▶ [WHAT THE TASK REQUIRES]: Rename "Instruction" to "Command" in every one of the following rows, and leave everything else as it is.
_ _ _
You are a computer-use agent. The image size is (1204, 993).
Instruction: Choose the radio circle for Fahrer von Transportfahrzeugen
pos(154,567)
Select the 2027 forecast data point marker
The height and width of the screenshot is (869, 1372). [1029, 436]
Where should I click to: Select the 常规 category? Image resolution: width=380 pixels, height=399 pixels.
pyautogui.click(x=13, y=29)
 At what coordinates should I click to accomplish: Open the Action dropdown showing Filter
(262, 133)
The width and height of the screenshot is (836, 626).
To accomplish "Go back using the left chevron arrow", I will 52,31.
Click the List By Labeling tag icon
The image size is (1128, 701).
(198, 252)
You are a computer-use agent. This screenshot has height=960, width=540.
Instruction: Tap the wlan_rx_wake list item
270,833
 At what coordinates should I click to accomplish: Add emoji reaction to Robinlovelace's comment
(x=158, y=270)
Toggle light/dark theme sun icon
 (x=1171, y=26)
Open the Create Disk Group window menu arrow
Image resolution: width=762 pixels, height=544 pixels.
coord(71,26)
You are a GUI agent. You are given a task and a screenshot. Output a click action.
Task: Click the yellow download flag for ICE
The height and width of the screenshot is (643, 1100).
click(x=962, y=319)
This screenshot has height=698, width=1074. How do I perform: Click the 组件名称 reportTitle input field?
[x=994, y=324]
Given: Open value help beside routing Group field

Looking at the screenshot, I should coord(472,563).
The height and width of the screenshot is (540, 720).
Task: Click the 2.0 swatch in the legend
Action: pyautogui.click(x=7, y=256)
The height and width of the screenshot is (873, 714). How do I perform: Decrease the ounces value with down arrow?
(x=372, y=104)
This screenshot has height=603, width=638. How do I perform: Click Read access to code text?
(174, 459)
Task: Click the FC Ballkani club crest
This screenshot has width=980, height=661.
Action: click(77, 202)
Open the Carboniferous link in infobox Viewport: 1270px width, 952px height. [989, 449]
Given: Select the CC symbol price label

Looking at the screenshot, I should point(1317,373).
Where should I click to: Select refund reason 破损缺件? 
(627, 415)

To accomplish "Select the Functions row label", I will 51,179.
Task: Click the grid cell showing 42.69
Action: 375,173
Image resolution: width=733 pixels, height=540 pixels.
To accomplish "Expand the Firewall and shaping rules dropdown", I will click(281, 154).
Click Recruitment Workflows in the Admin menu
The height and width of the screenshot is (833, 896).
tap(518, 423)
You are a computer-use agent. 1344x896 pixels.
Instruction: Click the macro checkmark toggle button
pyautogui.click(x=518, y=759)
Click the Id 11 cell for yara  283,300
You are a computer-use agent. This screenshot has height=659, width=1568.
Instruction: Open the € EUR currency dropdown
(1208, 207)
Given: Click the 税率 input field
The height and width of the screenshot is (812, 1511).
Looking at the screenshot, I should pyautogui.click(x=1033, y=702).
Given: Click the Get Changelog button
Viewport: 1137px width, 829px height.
_ _ _
▶ [THE SOLUTION]:
You are a computer-use agent. The image size is (1204, 993).
Command: Choose the radio circle for Fahrer von Transportfahrzeugen
pos(154,567)
Select the 2027 forecast data point marker
The height and width of the screenshot is (869, 1372). [1029, 436]
Where should I click to: Select the 常规 category? Image resolution: width=380 pixels, height=399 pixels.
pyautogui.click(x=13, y=29)
 At what coordinates should I click to accomplish: Open the Action dropdown showing Filter
(262, 133)
The width and height of the screenshot is (836, 626).
To accomplish "Go back using the left chevron arrow", I will 52,31.
Click the List By Labeling tag icon
The image size is (1128, 701).
(198, 252)
You are a computer-use agent. This screenshot has height=960, width=540.
Command: Tap the wlan_rx_wake list item
270,833
 At what coordinates should I click to accomplish: Add emoji reaction to Robinlovelace's comment
(x=158, y=270)
Toggle light/dark theme sun icon
 (x=1171, y=26)
Open the Create Disk Group window menu arrow
Image resolution: width=762 pixels, height=544 pixels.
coord(71,26)
You are a GUI agent. You are given a task and a screenshot. Output a click action.
Task: Click the yellow download flag for ICE
The height and width of the screenshot is (643, 1100).
click(x=962, y=319)
This screenshot has height=698, width=1074. How do I perform: Click the 组件名称 reportTitle input field?
[x=994, y=324]
Given: Open value help beside routing Group field

Looking at the screenshot, I should coord(472,563).
The height and width of the screenshot is (540, 720).
Task: Click the 2.0 swatch in the legend
Action: pyautogui.click(x=7, y=256)
The height and width of the screenshot is (873, 714). How do I perform: Decrease the ounces value with down arrow?
(x=372, y=104)
This screenshot has height=603, width=638. How do I perform: Click Read access to code text?
(174, 459)
Task: Click the FC Ballkani club crest
This screenshot has width=980, height=661.
Action: click(77, 202)
Open the Carboniferous link in infobox Viewport: 1270px width, 952px height. [989, 449]
Given: Select the CC symbol price label

Looking at the screenshot, I should point(1317,373).
Where should I click to: Select refund reason 破损缺件? 
(627, 415)

To accomplish "Select the Functions row label", I will 51,179.
Task: Click the grid cell showing 42.69
Action: 375,173
Image resolution: width=733 pixels, height=540 pixels.
To accomplish "Expand the Firewall and shaping rules dropdown", I will click(281, 154).
Click Recruitment Workflows in the Admin menu
The height and width of the screenshot is (833, 896).
tap(518, 423)
You are a computer-use agent. 1344x896 pixels.
Command: Click the macro checkmark toggle button
pyautogui.click(x=518, y=759)
Click the Id 11 cell for yara  283,300
You are a computer-use agent. This screenshot has height=659, width=1568.
Command: Open the € EUR currency dropdown
(1208, 207)
Given: Click the 税率 input field
The height and width of the screenshot is (812, 1511).
Looking at the screenshot, I should pyautogui.click(x=1033, y=702).
Given: Click the Get Changelog button
Viewport: 1137px width, 829px height.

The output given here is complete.